• [Stored entries]
--- START ---
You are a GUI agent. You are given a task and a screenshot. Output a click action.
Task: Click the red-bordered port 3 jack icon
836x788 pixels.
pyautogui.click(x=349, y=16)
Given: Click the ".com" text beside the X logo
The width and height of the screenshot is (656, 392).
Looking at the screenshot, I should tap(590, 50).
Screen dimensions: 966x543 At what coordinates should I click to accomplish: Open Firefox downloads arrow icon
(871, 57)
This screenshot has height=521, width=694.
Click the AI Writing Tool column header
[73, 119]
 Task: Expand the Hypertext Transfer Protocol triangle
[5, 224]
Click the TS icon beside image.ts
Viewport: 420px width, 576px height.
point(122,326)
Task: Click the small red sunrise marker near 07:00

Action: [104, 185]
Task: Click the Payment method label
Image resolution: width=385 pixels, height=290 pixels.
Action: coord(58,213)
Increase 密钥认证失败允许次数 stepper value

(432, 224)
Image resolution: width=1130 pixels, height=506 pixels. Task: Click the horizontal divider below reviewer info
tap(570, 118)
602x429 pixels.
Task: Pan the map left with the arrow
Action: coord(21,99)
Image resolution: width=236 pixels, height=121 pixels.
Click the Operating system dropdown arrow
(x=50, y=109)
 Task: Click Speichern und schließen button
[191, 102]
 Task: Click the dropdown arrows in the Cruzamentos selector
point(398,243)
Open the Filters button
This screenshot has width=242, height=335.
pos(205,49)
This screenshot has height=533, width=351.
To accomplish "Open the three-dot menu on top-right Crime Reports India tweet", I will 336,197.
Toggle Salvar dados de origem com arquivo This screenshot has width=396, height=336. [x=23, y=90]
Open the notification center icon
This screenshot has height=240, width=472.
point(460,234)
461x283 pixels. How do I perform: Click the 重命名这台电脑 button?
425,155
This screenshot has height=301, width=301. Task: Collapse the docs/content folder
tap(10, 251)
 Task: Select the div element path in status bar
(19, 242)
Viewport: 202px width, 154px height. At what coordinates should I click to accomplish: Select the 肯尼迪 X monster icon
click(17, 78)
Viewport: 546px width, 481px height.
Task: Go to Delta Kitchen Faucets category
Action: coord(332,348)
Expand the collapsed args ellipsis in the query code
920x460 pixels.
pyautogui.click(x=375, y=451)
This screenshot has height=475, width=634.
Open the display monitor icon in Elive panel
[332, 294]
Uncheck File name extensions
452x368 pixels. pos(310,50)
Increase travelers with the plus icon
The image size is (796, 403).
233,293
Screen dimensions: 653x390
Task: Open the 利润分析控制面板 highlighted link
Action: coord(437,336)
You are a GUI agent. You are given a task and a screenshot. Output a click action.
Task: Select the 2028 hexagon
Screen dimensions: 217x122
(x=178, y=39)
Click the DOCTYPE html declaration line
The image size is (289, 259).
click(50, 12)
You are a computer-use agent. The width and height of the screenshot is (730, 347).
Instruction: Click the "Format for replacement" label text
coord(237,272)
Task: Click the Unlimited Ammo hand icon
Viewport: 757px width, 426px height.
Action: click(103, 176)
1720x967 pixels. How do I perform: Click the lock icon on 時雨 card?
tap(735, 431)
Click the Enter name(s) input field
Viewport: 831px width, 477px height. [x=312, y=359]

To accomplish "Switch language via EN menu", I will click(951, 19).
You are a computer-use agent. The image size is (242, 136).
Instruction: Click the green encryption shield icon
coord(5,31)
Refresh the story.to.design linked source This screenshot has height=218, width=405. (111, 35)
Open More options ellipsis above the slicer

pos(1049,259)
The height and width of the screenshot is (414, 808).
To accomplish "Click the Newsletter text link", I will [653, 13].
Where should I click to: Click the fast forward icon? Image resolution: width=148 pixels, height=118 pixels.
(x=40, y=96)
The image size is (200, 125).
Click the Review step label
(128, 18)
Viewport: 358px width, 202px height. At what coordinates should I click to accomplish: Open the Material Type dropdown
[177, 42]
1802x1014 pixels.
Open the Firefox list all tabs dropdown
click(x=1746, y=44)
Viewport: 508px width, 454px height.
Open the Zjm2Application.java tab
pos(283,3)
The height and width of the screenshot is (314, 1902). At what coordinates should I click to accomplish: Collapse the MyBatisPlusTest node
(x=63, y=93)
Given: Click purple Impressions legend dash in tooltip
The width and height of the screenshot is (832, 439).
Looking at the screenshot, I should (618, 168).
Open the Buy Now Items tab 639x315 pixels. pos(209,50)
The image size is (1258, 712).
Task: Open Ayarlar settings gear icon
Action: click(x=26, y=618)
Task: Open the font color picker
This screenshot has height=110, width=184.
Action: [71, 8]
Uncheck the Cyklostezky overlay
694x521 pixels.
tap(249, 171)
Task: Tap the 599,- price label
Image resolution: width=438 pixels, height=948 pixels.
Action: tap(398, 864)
--- END ---
• [WORK TO COMPLETE] Having output the line that contains "Given: Click the", stop. Every line before it, back to the first line of the data, must be reproduced exactly.

• [FINISHED EXERCISE]
You are a GUI agent. You are given a task and a screenshot. Output a click action.
Task: Click the red-bordered port 3 jack icon
836x788 pixels.
pyautogui.click(x=349, y=16)
Given: Click the ".com" text beside the X logo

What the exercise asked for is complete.